*Task brief*
Without changing a single character, write out every record below.

*Entries provided*
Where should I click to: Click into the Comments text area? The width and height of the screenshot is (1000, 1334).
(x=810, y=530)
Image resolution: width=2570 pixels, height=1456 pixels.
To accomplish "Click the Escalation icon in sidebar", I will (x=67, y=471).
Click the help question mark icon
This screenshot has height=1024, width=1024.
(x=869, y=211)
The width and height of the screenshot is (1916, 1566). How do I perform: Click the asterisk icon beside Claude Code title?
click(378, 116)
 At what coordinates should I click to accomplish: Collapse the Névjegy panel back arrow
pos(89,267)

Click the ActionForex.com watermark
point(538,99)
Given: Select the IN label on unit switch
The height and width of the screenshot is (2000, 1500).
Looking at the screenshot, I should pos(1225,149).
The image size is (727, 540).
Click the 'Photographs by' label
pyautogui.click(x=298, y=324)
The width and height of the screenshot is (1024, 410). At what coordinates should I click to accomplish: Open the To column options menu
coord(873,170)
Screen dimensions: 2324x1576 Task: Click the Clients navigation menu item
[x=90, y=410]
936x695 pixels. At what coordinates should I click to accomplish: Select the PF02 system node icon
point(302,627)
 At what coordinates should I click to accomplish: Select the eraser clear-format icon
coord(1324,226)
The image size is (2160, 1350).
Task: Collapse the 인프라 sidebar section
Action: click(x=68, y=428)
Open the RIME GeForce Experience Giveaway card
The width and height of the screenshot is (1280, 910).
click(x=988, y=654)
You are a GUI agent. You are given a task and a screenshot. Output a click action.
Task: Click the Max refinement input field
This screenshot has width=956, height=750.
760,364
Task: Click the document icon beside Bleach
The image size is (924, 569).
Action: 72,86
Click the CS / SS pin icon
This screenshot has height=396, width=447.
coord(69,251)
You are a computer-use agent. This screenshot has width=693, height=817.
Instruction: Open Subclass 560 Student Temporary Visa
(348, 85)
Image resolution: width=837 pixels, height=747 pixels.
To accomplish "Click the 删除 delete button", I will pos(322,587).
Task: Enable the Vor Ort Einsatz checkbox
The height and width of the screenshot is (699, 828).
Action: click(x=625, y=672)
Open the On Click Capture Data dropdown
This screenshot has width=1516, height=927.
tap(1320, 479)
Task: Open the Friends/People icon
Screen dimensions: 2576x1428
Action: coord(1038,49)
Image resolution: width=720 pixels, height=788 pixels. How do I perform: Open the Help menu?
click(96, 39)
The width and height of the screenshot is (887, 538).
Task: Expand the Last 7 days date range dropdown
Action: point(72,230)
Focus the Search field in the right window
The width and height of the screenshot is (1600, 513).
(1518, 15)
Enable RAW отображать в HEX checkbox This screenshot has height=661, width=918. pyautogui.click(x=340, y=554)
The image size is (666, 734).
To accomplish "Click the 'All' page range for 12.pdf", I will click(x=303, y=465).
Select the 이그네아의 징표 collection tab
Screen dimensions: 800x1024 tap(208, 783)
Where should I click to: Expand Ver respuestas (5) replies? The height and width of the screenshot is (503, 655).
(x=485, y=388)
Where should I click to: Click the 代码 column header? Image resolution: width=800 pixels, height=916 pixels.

*Answer box*
Where should I click to: Click into the Comments text area? The width and height of the screenshot is (1000, 1334).
(x=810, y=530)
Image resolution: width=2570 pixels, height=1456 pixels.
To accomplish "Click the Escalation icon in sidebar", I will (x=67, y=471).
Click the help question mark icon
This screenshot has height=1024, width=1024.
(x=869, y=211)
The width and height of the screenshot is (1916, 1566). How do I perform: Click the asterisk icon beside Claude Code title?
click(378, 116)
 At what coordinates should I click to accomplish: Collapse the Névjegy panel back arrow
pos(89,267)

Click the ActionForex.com watermark
point(538,99)
Given: Select the IN label on unit switch
The height and width of the screenshot is (2000, 1500).
Looking at the screenshot, I should pos(1225,149).
The image size is (727, 540).
Click the 'Photographs by' label
pyautogui.click(x=298, y=324)
The width and height of the screenshot is (1024, 410). At what coordinates should I click to accomplish: Open the To column options menu
coord(873,170)
Screen dimensions: 2324x1576 Task: Click the Clients navigation menu item
[x=90, y=410]
936x695 pixels. At what coordinates should I click to accomplish: Select the PF02 system node icon
point(302,627)
 At what coordinates should I click to accomplish: Select the eraser clear-format icon
coord(1324,226)
The image size is (2160, 1350).
Task: Collapse the 인프라 sidebar section
Action: click(x=68, y=428)
Open the RIME GeForce Experience Giveaway card
The width and height of the screenshot is (1280, 910).
click(x=988, y=654)
You are a GUI agent. You are given a task and a screenshot. Output a click action.
Task: Click the Max refinement input field
This screenshot has width=956, height=750.
760,364
Task: Click the document icon beside Bleach
The image size is (924, 569).
Action: 72,86
Click the CS / SS pin icon
This screenshot has height=396, width=447.
coord(69,251)
You are a computer-use agent. This screenshot has width=693, height=817.
Instruction: Open Subclass 560 Student Temporary Visa
(348, 85)
Image resolution: width=837 pixels, height=747 pixels.
To accomplish "Click the 删除 delete button", I will pos(322,587).
Task: Enable the Vor Ort Einsatz checkbox
The height and width of the screenshot is (699, 828).
Action: click(x=625, y=672)
Open the On Click Capture Data dropdown
This screenshot has width=1516, height=927.
tap(1320, 479)
Task: Open the Friends/People icon
Screen dimensions: 2576x1428
Action: coord(1038,49)
Image resolution: width=720 pixels, height=788 pixels. How do I perform: Open the Help menu?
click(96, 39)
The width and height of the screenshot is (887, 538).
Task: Expand the Last 7 days date range dropdown
Action: point(72,230)
Focus the Search field in the right window
The width and height of the screenshot is (1600, 513).
(1518, 15)
Enable RAW отображать в HEX checkbox This screenshot has height=661, width=918. pyautogui.click(x=340, y=554)
The image size is (666, 734).
To accomplish "Click the 'All' page range for 12.pdf", I will click(x=303, y=465).
Select the 이그네아의 징표 collection tab
Screen dimensions: 800x1024 tap(208, 783)
Where should I click to: Expand Ver respuestas (5) replies? The height and width of the screenshot is (503, 655).
(x=485, y=388)
Where should I click to: Click the 代码 column header? Image resolution: width=800 pixels, height=916 pixels.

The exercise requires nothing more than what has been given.